The test between 1% - 99% also shows that the learning rate should be set slightly higher with increasing mix. Noticeably, there were hardly any outliers that were worse than the DNN. The smoothness of the results was also impressive. With a new data set that requires its own parameters, it's relatively likely to make better predictions with cc, which should be closer to the peak values.

The best result with a jump of 2 gave an accuracy of 94.31% with a mix of 47% and a learning rate of 0.01. A jump of 3 increased the accuracy to 94.52% with a mix of 66% and a learning rate of 0.008. A well-initialized DNN appears to be one of the subliminal advantages of cc, which may result in an even better predictor.

Training Size

One of the major benefits can be observed under different training sizes, the custom connections accelerate learning. A jump of 3 dominated the DNN even under all conditions, no matter how many images were trained or what learning rate was used. Only 40,000 training images were required and cc was able to significantly outperform the DNN's prediction accuracy after training the entire training data set of 60,000 images.

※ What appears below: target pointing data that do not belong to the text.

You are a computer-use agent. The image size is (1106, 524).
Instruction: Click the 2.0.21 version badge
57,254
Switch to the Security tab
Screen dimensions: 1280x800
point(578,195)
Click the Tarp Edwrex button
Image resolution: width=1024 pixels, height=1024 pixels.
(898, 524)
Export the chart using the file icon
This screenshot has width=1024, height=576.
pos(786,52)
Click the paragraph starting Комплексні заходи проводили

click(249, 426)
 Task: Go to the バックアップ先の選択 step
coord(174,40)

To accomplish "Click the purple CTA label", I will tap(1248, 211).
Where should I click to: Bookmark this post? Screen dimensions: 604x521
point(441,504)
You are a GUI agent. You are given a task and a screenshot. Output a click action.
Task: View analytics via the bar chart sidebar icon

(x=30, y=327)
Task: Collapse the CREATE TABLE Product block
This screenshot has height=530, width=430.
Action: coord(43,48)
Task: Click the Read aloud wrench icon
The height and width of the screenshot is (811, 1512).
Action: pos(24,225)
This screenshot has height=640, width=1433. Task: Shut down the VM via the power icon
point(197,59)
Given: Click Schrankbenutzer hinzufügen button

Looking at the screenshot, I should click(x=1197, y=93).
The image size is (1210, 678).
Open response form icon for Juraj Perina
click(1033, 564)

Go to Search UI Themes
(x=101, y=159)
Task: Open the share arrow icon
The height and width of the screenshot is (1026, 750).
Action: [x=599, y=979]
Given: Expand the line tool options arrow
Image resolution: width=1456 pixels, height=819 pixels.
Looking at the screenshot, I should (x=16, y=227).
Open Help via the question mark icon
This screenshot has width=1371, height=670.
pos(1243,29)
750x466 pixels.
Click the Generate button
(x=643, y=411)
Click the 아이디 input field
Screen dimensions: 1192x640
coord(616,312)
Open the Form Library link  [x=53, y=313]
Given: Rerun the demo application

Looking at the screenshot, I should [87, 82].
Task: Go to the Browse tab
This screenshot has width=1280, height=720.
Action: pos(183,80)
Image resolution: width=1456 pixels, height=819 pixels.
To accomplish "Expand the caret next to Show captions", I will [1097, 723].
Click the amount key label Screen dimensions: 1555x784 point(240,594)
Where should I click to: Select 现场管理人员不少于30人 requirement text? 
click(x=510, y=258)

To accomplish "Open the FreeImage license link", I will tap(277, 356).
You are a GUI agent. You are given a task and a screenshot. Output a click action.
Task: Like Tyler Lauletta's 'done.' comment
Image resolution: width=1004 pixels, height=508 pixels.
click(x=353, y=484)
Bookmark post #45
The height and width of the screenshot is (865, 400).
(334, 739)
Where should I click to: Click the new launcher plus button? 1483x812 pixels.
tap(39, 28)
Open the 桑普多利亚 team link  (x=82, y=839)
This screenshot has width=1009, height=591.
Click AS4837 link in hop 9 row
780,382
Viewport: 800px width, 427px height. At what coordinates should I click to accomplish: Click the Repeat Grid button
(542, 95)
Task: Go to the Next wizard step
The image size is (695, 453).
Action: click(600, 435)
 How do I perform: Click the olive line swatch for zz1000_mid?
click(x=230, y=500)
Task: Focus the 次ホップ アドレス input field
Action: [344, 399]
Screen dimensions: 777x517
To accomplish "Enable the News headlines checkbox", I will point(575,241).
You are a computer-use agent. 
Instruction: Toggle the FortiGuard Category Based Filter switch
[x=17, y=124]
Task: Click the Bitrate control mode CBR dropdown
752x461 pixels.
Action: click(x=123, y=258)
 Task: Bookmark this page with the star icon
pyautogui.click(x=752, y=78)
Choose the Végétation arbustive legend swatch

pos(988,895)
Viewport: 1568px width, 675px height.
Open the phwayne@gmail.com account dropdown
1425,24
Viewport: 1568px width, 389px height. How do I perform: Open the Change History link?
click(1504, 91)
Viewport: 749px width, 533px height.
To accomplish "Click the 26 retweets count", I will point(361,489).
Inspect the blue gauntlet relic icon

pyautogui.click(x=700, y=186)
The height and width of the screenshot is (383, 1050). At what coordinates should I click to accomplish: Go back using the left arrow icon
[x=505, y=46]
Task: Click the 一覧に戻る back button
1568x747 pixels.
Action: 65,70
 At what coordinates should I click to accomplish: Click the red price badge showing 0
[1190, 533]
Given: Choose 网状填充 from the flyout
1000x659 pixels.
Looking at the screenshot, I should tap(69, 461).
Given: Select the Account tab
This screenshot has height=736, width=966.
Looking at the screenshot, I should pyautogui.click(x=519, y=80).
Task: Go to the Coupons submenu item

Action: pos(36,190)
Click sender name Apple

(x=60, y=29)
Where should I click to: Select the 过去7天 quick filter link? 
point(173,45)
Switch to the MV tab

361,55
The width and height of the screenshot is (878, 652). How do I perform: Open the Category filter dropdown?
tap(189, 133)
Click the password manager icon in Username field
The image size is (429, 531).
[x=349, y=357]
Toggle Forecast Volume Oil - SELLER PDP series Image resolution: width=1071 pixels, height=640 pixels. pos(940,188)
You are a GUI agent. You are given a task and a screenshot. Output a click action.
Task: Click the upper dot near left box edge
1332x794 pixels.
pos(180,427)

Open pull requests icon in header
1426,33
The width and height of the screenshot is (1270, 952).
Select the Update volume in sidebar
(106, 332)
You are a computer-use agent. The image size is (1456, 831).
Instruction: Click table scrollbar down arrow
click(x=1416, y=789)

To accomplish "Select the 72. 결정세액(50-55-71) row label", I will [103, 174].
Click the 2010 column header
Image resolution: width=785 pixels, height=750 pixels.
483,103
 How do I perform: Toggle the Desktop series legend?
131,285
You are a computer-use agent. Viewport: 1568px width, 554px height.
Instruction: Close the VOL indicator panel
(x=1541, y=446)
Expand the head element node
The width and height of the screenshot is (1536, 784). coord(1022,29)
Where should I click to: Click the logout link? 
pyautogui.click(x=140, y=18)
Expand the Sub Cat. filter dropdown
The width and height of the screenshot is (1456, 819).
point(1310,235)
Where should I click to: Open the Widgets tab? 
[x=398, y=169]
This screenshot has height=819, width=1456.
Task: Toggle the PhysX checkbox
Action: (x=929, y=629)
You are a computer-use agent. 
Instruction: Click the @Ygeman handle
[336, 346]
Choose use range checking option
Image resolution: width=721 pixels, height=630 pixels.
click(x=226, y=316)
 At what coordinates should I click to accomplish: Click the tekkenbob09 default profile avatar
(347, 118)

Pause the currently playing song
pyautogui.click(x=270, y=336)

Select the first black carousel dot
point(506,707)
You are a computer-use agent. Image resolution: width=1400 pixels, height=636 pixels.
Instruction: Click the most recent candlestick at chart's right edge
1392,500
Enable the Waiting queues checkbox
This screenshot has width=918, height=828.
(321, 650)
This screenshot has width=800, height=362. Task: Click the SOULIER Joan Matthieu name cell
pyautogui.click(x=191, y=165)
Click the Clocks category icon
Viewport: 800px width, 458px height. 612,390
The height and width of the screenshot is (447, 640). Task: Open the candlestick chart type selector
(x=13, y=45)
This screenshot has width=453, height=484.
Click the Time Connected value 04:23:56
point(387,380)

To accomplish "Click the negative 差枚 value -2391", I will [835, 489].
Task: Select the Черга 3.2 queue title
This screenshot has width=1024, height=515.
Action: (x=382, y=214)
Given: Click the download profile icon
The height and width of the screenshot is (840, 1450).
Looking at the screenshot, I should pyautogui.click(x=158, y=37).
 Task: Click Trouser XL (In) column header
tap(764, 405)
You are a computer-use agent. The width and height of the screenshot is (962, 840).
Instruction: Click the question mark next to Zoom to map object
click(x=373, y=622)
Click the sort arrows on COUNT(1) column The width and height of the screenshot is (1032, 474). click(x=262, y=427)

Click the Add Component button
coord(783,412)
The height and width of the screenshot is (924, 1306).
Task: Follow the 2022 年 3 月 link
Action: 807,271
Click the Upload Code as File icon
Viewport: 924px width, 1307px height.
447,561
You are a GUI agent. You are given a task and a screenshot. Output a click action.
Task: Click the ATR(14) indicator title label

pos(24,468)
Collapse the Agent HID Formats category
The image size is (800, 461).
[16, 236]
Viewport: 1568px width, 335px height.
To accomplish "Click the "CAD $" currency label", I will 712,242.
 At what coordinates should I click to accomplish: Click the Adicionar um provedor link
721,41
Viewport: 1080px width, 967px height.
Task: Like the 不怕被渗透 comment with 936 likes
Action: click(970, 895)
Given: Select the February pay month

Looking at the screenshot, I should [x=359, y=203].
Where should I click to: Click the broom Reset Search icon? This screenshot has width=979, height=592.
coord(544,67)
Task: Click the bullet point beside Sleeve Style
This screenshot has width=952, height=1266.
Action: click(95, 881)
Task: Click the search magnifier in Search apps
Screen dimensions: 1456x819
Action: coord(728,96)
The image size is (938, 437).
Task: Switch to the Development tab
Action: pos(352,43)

Mixed linearity works quite well under much smaller training data, 70% test accuracy after 100 training data is excellent.

Fully Trained

The training runs for each epoch through the entire MNIST dataset for 40 epochs. After each training epoch, the learning rate is multiplied by a factor of 0.9 and the momentum rate by a factor of 0.95.

Custom networks are shown to be very robust and work very reliably under different learning rates and can provide good results where DNNs are no longer stable.

Network Size

The accuracy can be increased with more hidden neurons, quite simply.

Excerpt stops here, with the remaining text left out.